▶ **The problem**: Reproduce all records word for word.

▶ **Data shown**:
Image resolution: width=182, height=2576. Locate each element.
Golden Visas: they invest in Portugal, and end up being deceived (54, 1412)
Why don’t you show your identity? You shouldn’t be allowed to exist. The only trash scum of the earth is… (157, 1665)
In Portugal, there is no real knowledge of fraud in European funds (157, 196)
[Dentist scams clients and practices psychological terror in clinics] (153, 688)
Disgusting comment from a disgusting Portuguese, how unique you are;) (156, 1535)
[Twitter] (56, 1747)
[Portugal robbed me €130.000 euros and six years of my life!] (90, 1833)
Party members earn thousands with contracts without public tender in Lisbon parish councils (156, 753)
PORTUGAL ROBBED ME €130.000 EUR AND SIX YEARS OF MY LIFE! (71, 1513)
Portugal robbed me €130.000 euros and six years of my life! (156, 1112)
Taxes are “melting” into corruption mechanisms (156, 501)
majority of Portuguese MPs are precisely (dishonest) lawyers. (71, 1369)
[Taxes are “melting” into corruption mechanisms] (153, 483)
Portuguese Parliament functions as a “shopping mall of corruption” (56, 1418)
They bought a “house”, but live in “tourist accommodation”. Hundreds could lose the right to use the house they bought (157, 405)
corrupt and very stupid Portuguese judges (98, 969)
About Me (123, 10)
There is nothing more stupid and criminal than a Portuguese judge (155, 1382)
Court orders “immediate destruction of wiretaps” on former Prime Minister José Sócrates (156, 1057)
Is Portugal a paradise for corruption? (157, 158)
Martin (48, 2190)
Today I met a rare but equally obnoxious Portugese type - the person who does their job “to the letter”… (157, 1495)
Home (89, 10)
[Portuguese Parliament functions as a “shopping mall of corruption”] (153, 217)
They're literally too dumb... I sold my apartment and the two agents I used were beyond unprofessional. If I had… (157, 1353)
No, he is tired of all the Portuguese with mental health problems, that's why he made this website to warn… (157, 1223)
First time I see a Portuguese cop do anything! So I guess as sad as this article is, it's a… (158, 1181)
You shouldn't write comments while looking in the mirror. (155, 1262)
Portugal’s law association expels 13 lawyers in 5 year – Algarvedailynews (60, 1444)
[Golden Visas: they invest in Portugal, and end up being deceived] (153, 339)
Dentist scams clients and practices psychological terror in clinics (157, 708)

▶ **Exercise result**:
Image resolution: width=182, height=2576. Locate each element.
Golden Visas: they invest in Portugal, and end up being deceived (54, 1412)
Why don’t you show your identity? You shouldn’t be allowed to exist. The only trash scum of the earth is… (157, 1665)
In Portugal, there is no real knowledge of fraud in European funds (157, 196)
[Dentist scams clients and practices psychological terror in clinics] (153, 688)
Disgusting comment from a disgusting Portuguese, how unique you are;) (156, 1535)
[Twitter] (56, 1747)
[Portugal robbed me €130.000 euros and six years of my life!] (90, 1833)
Party members earn thousands with contracts without public tender in Lisbon parish councils (156, 753)
PORTUGAL ROBBED ME €130.000 EUR AND SIX YEARS OF MY LIFE! (71, 1513)
Portugal robbed me €130.000 euros and six years of my life! (156, 1112)
Taxes are “melting” into corruption mechanisms (156, 501)
majority of Portuguese MPs are precisely (dishonest) lawyers. (71, 1369)
[Taxes are “melting” into corruption mechanisms] (153, 483)
Portuguese Parliament functions as a “shopping mall of corruption” (56, 1418)
They bought a “house”, but live in “tourist accommodation”. Hundreds could lose the right to use the house they bought (157, 405)
corrupt and very stupid Portuguese judges (98, 969)
About Me (123, 10)
There is nothing more stupid and criminal than a Portuguese judge (155, 1382)
Court orders “immediate destruction of wiretaps” on former Prime Minister José Sócrates (156, 1057)
Is Portugal a paradise for corruption? (157, 158)
Martin (48, 2190)
Today I met a rare but equally obnoxious Portugese type - the person who does their job “to the letter”… (157, 1495)
Home (89, 10)
[Portuguese Parliament functions as a “shopping mall of corruption”] (153, 217)
They're literally too dumb... I sold my apartment and the two agents I used were beyond unprofessional. If I had… (157, 1353)
No, he is tired of all the Portuguese with mental health problems, that's why he made this website to warn… (157, 1223)
First time I see a Portuguese cop do anything! So I guess as sad as this article is, it's a… (158, 1181)
You shouldn't write comments while looking in the mirror. (155, 1262)
Portugal’s law association expels 13 lawyers in 5 year – Algarvedailynews (60, 1444)
[Golden Visas: they invest in Portugal, and end up being deceived] (153, 339)
Dentist scams clients and practices psychological terror in clinics (157, 708)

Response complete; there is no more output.